Rosa ficara furiosa. Insistira que havia coisas por esclarecer no caso. O primeiro-ministro tentara encontrar um meio-termo enquanto o ministro da Justiça só se mostrara mais frustrado, e então foram interrompidos. Rosa não queria saber. Podiam ir os dois para um certo sítio, e deixa uma mensagem rápida no voice mail de Steen enquanto ela e Liu entram no gabinete do ministério.
— Como correu a reunião com o primeiro-ministro?
É Vogel quem pergunta.
— Não importa. O que é que vocês sabem?
Vogel, dois agentes dos serviços de informação, Engells e dois funcionários estão reunidos em volta da mesa onde ela se instala enquanto pede um resumo da situação. Os serviços de informação já tinham contactado o ministério há dez minutos com o nome do inquilino da casa em Sydhavn, e Engells encontrara imediatamente o caso de Benedikte Skans. Resumem o caso, embora Rosa se lembre dele, e Engells e Vogel atropelam-se com suposições de como as coisas podem estar relacionadas. O telemóvel do agente dos serviços de informação toca, e ele sai da sala para atender a chamada. Rosa ouve o outro agente a perguntar-lhe se se lembra de ter tido algum contacto recente com Benedikte Skans ou com o namorado dela. Ainda não conseguiram fotografias do namorado, mas há muitas de Benedikte Skans, de quando esteve presente nos media.
— É esta.
Rosa reconhece a mulher dos olhos escuros zangados. Foi ela que lhe deu um encontrão no salão há uma semana. A mulher usava um colete acolchoado e uma camisola vermelha com capuz, e tinham chocado uma com a outra no mesmo dia em que alguém vandalizara o carro do ministério com palavras escritas a sangue.

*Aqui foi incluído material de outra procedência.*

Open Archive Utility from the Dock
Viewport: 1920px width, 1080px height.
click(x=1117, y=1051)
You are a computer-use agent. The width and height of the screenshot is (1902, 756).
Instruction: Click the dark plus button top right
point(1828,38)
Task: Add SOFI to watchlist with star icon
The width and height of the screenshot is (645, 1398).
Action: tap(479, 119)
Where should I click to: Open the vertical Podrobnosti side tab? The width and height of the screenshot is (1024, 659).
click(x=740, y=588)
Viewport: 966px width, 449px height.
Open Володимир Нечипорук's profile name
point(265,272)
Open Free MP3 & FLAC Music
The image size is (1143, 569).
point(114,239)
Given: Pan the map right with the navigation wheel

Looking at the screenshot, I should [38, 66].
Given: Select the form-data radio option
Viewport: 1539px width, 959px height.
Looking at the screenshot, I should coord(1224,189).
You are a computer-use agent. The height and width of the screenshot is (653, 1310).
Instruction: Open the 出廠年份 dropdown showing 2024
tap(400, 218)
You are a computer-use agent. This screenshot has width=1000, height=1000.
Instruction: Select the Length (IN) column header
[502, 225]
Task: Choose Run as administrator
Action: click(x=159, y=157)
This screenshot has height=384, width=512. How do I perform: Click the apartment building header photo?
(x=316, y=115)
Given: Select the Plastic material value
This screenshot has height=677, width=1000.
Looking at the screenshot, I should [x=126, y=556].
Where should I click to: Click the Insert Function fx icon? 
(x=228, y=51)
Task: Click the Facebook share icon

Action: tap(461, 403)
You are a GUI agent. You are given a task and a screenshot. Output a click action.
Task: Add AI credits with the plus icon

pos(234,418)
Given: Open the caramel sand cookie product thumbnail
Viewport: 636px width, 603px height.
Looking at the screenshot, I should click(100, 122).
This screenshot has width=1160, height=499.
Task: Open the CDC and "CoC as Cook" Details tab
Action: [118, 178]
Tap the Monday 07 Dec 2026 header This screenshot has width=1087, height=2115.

— Posso confirmar. Também a vi.
O agente dos serviços secretos toma nota das palavras de Vogel, e Engells continua a ler o ficheiro que diz que Benedikte Skans perdeu a guarda do filho e que este morreu tragicamente na casa da família de acolhimento, e Rosa percebe a que se deve a sensação de medo anterior.
— Porque é que o Gustav ainda não chegou?
Vogel pega-lhe na mão.
— O motorista vem a caminho. Está tudo bem, Rosa.
— De que mais se lembra em relação a Benedikte Skans? Ela estava com alguém em Christiansborg nesse dia? — continua o agente.
Mas o medo instalou-se. Por algum motivo, Rosa lembra-se de o motorista lhe ter perguntado no dia anterior se era ele ou Steen que ia levar Gustav à aula de ténis. Mas a voz de Engells paralisa-a.
— Aparentemente, não temos muitas informações sobre o pai da criança. Só sabemos que esteve destacado no Afeganistão como motorista e que se chama Asger Neergaard…
Vogel também pára, e os dois olham-se.
— Asger Neergaard?
— Sim…
Rosa consulta imediatamente a app no seu telemóvel, enquanto Vogel se levanta tão depressa que a cadeira cai para trás. É uma app de segurança chamada «Encontra o meu Filho», e ela e Steen instalaram-na no ano anterior para localizarem o telemóvel de Gustav. Mas o mapa do GPS está em branco. O telemóvel de Gustav não está a emitir nenhum sinal. Antes que Rosa tenha tempo de o dizer, o outro agente dos serviços de informação entra enquanto afasta o telemóvel do ouvido. Quando olha para os olhos dele, Rosa sente o chão a desaparecer-lhe debaixo dos pés, como no dia em que Kristine desapareceu.